Lorsque la famille est si favorable, cela facilite les choses. Mes parents, ma belle-famille et mon mari n'ont pas résisté lorsque je leur ai parlé de ma décision de travailler au service Covid. Ils ont dit : « Si c'est ce que vous voulez faire et si vous êtes à l'aise, compte tenu de votre grossesse, allez-y et prenez le maximum de précautions. » C'est ce que nous faisons tous, n'est-ce pas ? Chaque fois que nous sortons, nous prenons toutes les précautions. Et ce n'est pas seulement vrai pour moi, c'est vrai pour les familles de tous les travailleurs de première ligne. Alors que nous les apprécions pour leurs efforts, nous oublions souvent de remercier leurs familles. Sans eux, nous n'aurions pas pu nous donner à 100 pour cent au travail.

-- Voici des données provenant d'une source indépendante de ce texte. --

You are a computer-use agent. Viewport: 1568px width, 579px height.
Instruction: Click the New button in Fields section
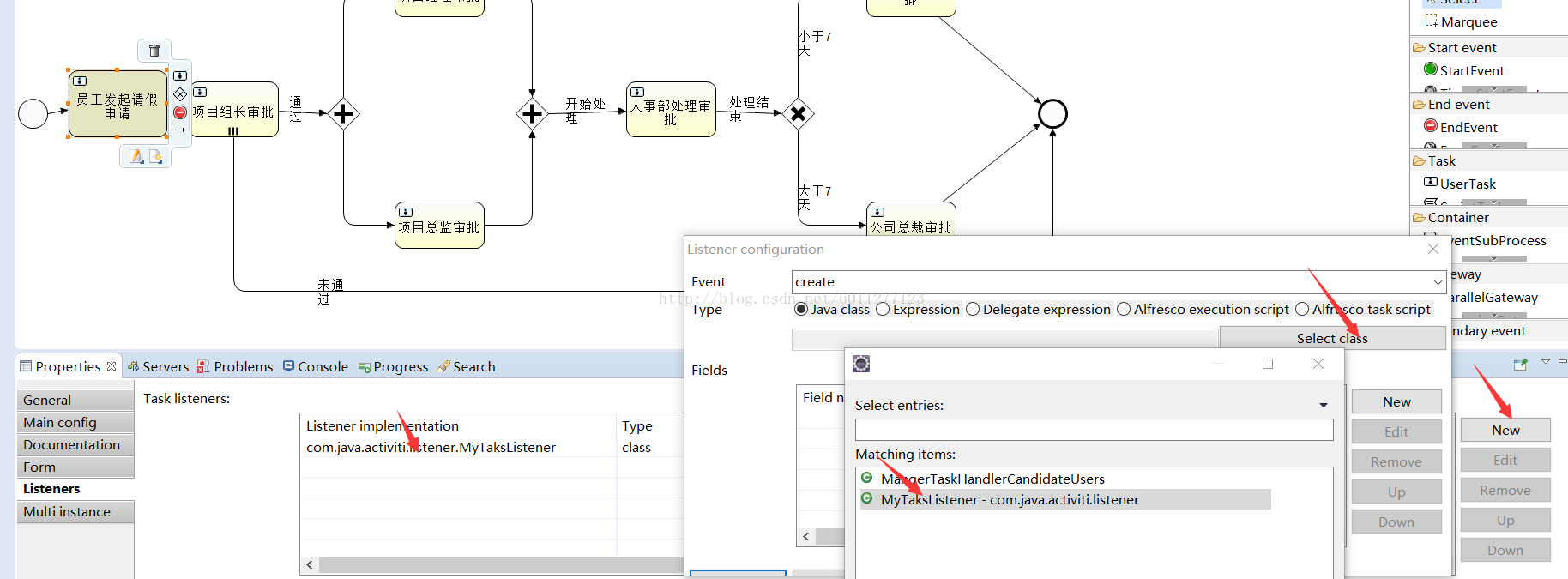pos(1396,401)
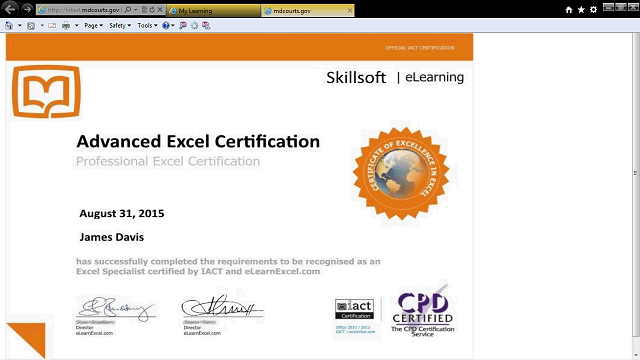Expand the Print options arrow
640x360 pixels.
click(x=76, y=26)
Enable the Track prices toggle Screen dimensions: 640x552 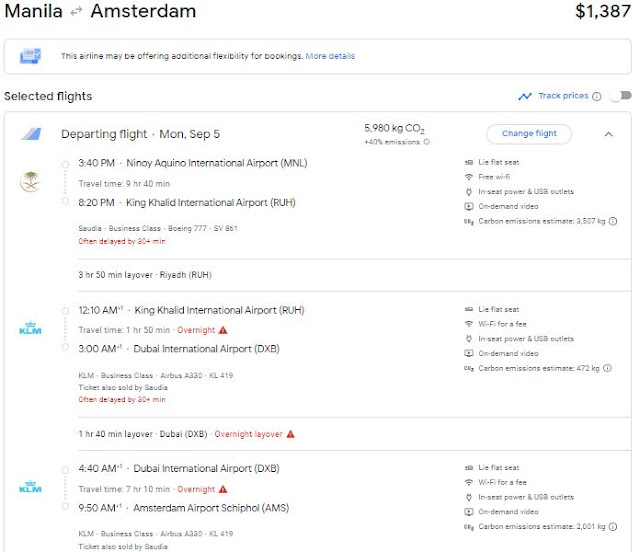point(621,96)
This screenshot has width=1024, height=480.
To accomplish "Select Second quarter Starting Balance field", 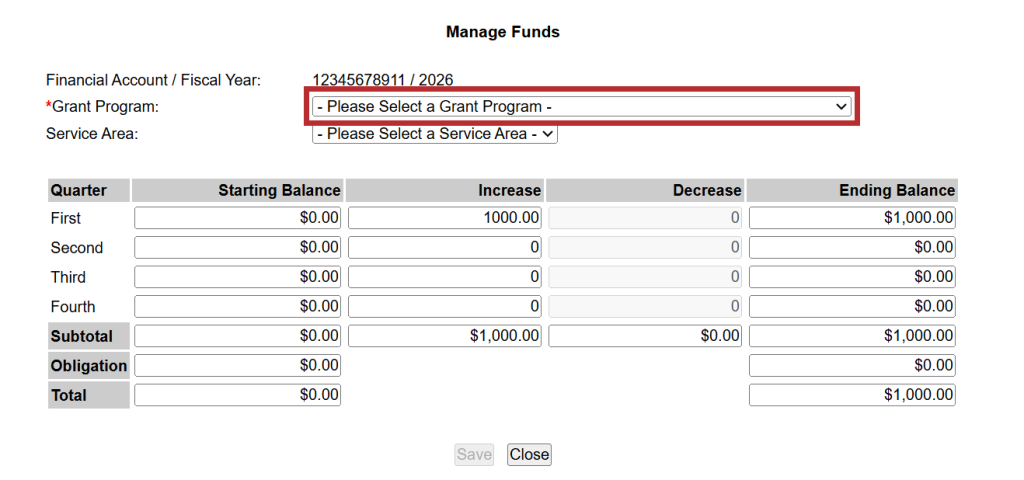I will (237, 247).
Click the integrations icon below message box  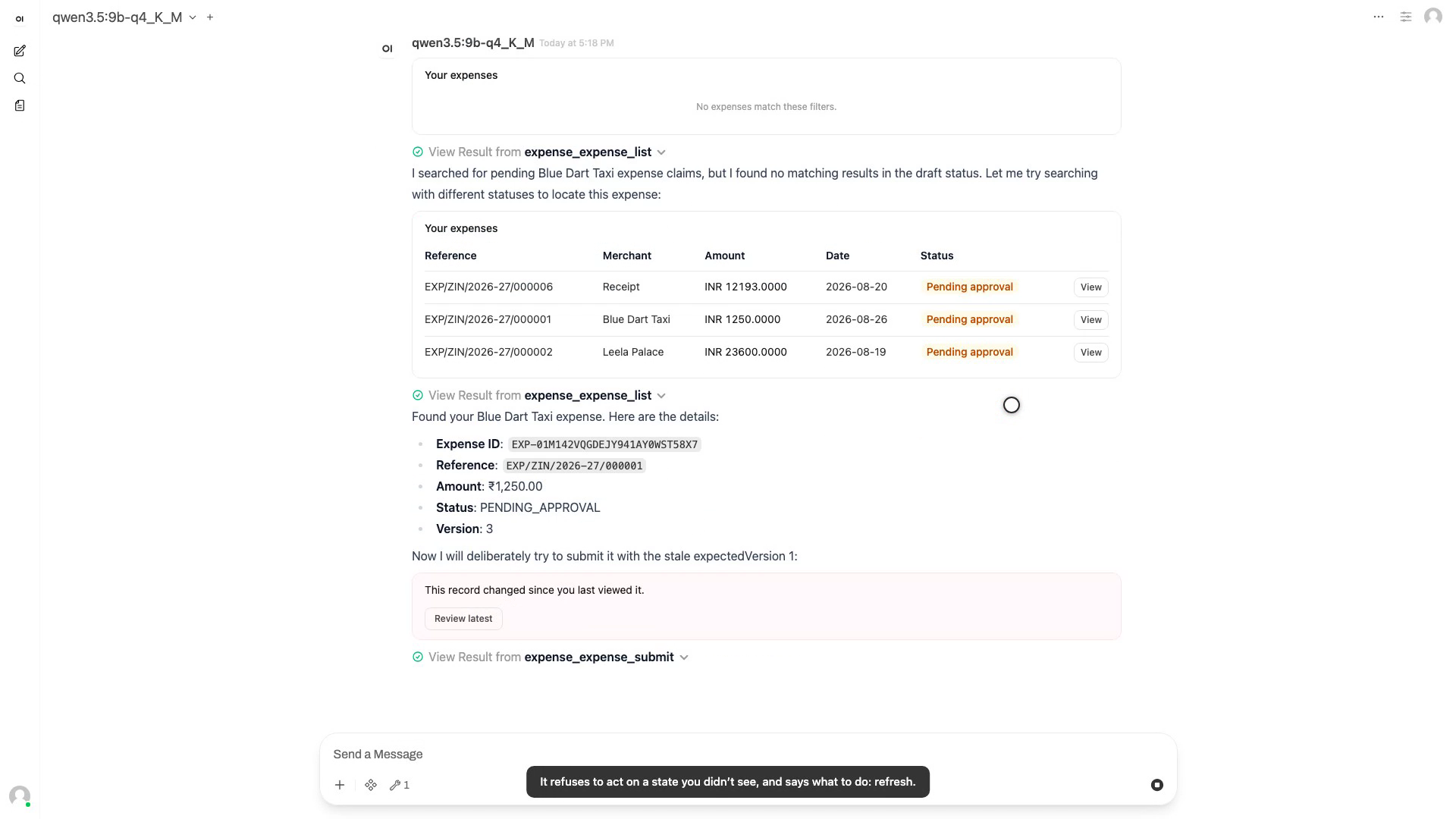coord(371,785)
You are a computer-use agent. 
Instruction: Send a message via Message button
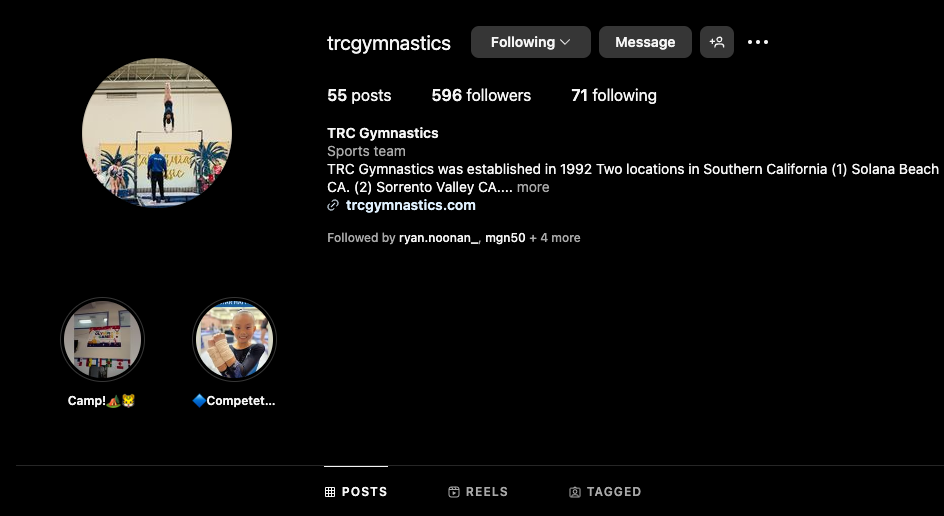pos(645,42)
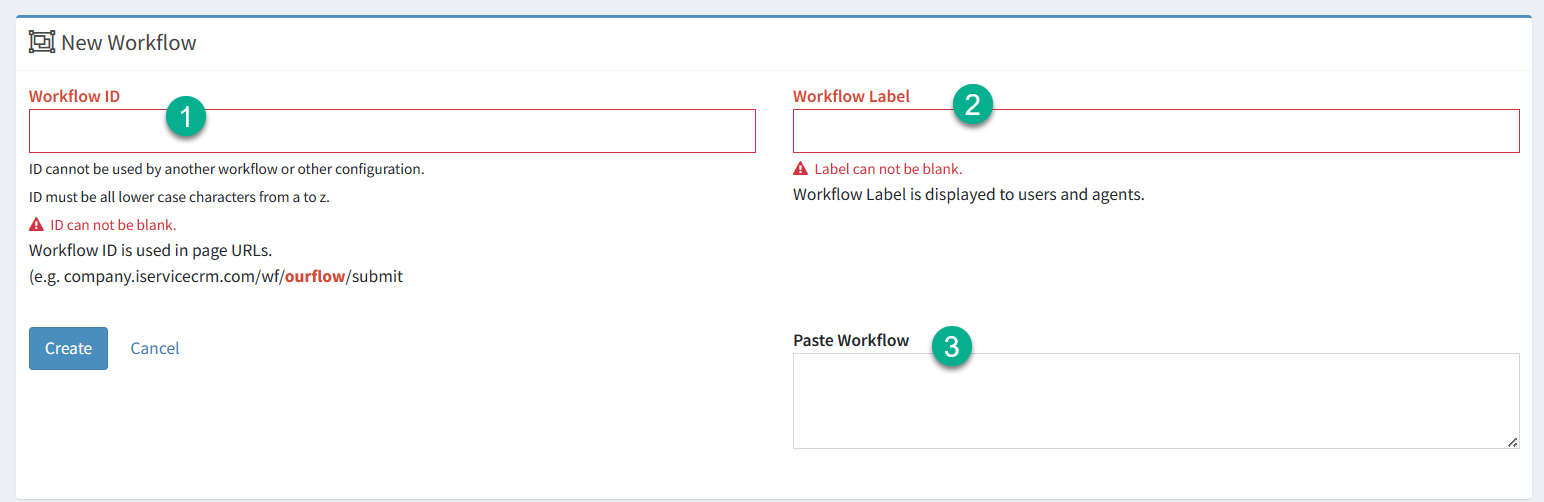1544x502 pixels.
Task: Click the Create button
Action: 68,348
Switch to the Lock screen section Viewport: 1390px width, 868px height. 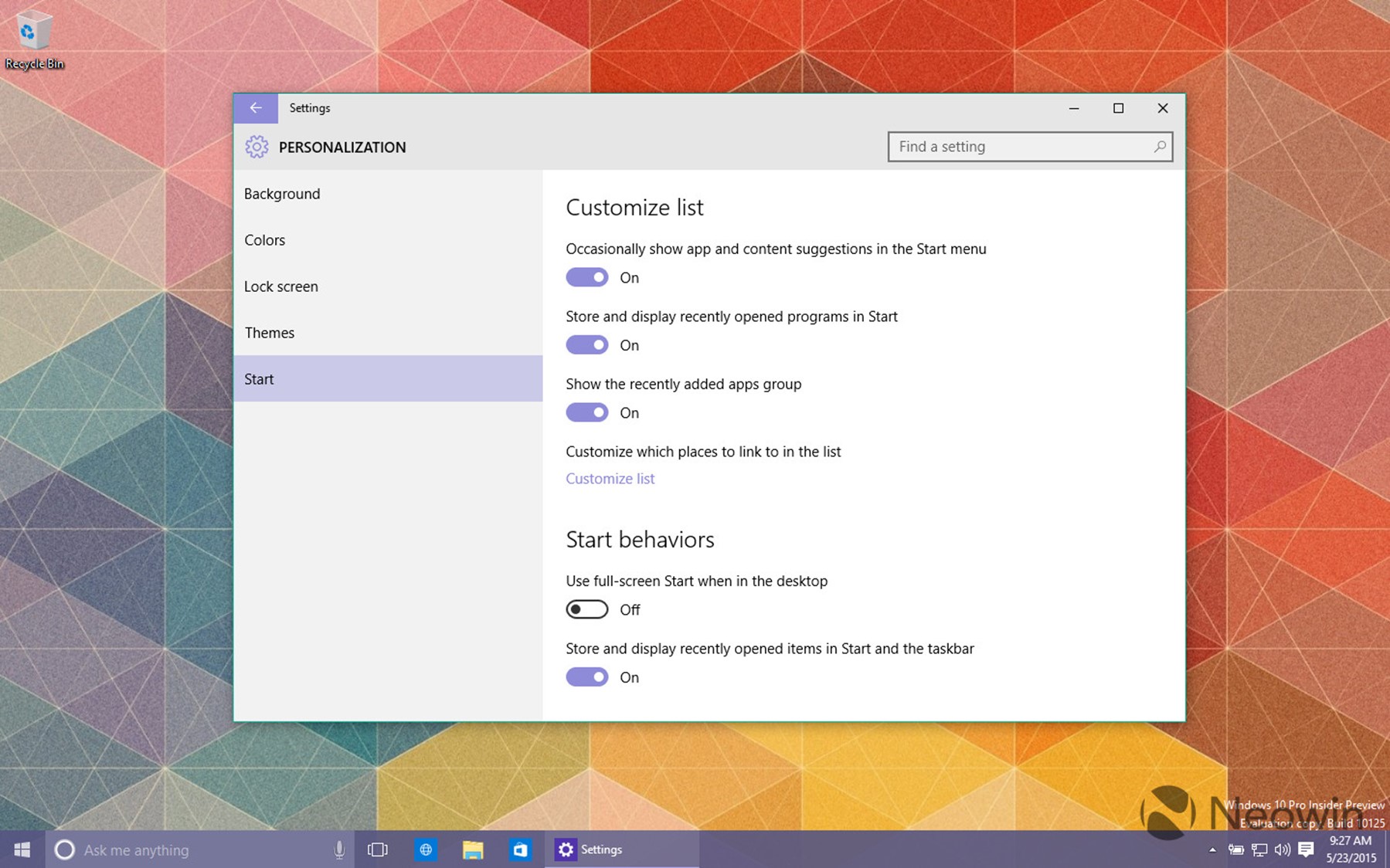click(281, 287)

« J'ai vraiment hâte de passer du temps avec mes enfants »
J'ai rejoint le service Covid trois mois plus tard. La peur constante de ramener l'infection à la maison était à son apogée lors de la première vague. Mais alors, nous avons tous appris à vivre avec. Mes peurs sont semblables à celles de n'importe quelle autre mère.
Mon bébé a été allaité exclusivement pendant six mois. J'exprimais mon lait et ensuite mon mari ou les grands-parents du bébé la nourrissaient.
Une fois de retour à la maison, j'ai hâte de passer du temps avec mes enfants, tout en prenant les précautions nécessaires. Il est très difficile d'être masqué à la maison. Il faut être extrêmement bien masqué à l'extérieur de la maison et suivre tous les comportements appropriés à Covid, dans les moindres détails. Cela fait près d’un an et demi de pandémie et heureusement, je n’ai pas eu de Covid. Donc, je sais que le masquage aide vraiment.
Les horaires de travail flexibles m'ont aidé à jongler avec mes horaires et à passer du temps avec les enfants. Oui le la pandémie a été dure pour les enfants — Je peux certainement le voir avec mon enfant de cinq ans. Alors qu'ils sont confinés à la maison, nous, en tant que parents, essayons de jouer différents rôles, d'enseignant à ami. Et cela n'a pas été facile pour les parents non plus.